Monthly Monetary Report – June 2016

Click here to view the Monthly Monetary Report of June. The closing date for statistics in this report was July 6th, 2016. All figures are provisional and subject to review. This report discusses the performance of the main monetary variables, such as means of payment, cash held by the public, loans, deposits, interest rates and international reserves (all of them being subject to change in valuation). You will also find here a statistical annex with the position of each of these variables over the past few months.

To access previous editions, click here.

For inquiries, comments or electronic subscriptions, send an email to:

Summary of the report*:

• The policy followed during the disinflation period aims at setting an expected positive real interest rate so that inflation levels drop as anticipated. According to the Monetary Policy plan submitted in April, this means reaching monthly inflation rates close to 1.5% in the last quarter of 2016.

• In June, the National Institute of Statistics and Censuses (Instituto Nacional de Estadística y Censos, INDEC) released once again a reliable consumer price index (CPI) for the City of Buenos Aires and the Greater Buenos Aires Area. According to this index, in May, prices increased by 4.2% compared to April, as a result of a weighted average between 2.7% recorded for core inflation, and rises of 8.7% and 4.3% in regulated and seasonal prices, respectively. Taking into account that the CPI from INDEC has greater coverage, the Central Bank of Argentina will use it to evaluate the progress of inflation and the outcome of its monetary policy, as long as no other national price index is available. However, it will continue to monitor other price information sources as well, both from the public and private sectors, on a monthly and weekly basis.

• The Central Bank of Argentina considers that during June the disinflation trend evolved as expected, moving towards the targets set for this year. May’s core inflation increase recorded for the City of Buenos Aires was not enough to change that trend which was actually reinforced by other robust indicators that revealed a slowdown for June. In addition, consultants expect that inflation for the rest of the year will follow a disinflation trend similar to that sought by the Central Bank. The monetary authority will continue to exercise caution by maintaining its contractive bias and, in particular, monitoring the underlying inflation or inflation expectations so as to ensure that there will be no significant or lasting change in the downward trend.

• Taking into account all available information, in June, the Central Bank of Argentina reduced its main benchmark interest rate for LEBAC bills with a 35-day maturity, on four occasions, for a total of 3.5 p.p.; reaching 30.75% at the end of the month. In turn, the interest rates for its repo transactions dropped by the same figure. It is worth noting that, in order to analyze the monetary policy bias, the nominal interest rate for each term should be compared to the estimated inflation for the period in question.

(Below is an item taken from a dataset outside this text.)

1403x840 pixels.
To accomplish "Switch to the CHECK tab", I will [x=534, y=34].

In particular, during a disinflation process, the interest rate of LEBACs with a 35-day maturity should be compared to the expected inflation trend for the same period, dismissing temporary factors.

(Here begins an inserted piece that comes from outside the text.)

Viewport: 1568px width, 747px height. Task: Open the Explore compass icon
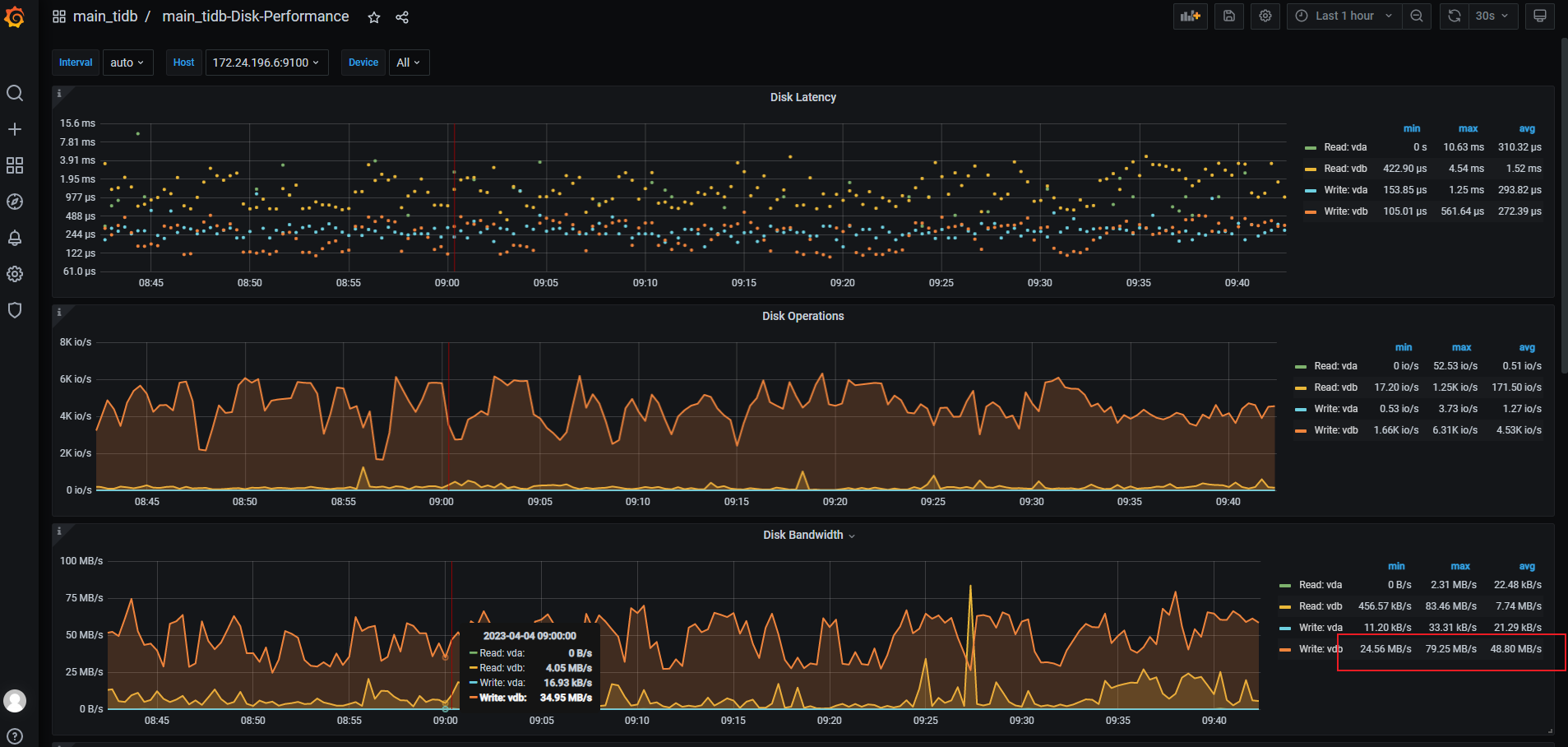[15, 202]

• In the money market, shorter-term interest rates—mainly those traded in the call money market and those used for financings arranged through overdrafts up to 7 days—showed a downward trend in line with the drop in the policy rate throughout the month, and always within the interest rate band established by the Central Bank in the repo market. In turn, deposit rates were also in line with the evolution of the interest rate of LEBCs with a 35-day maturity.

• In June, bank reserves increased as a result of a higher demand for minimum reserve requirement ratios for deposits in pesos. Thus, the rise recorded in the balance of financial institutions’ current accounts with the Central Bank explained about 70% of the monthly increase in the monetary base. Central Bank's purchases of foreign exchange, both from the private and public sectors, were the main source of monetary creation that allowed to cope with a greater demand for base money. Part of the monetary expansion described was sterilized mainly through LEBAC bills.

• In a period in which loans in pesos channeled to the private sector continued evidencing a slowdown, increased deposits in pesos enabled financial institutions to build up the higher reserve requirement ratio and to increase their liquidity in LEBAC bills. Thus, the broad liquidity ratio in local currency (measured as the sum of cash in banks, institution’s current account with the Central Bank, net repos with such Institution, plus LEBAC holdings, expressed as a percentage of deposits in pesos) increased by 2.9 p.p. against May, reaching 40.5%.

• Central Bank’s purchases of foreign currency, combined with the revenue from debt issues, mainly from provincial governments, enabled international reserves to grow by US$ 336 million in June, ending the period with US$ 30.507 billion. On another note, the Central Bank paid in full all future dollar contracts that had been arranged in 2015. Thus, its balance sheet continued consolidating by increasing its liquid assets in foreign currency and settling these contracts.

(*) Unless otherwise stated, figures to which reference is made are monthly averages of daily data.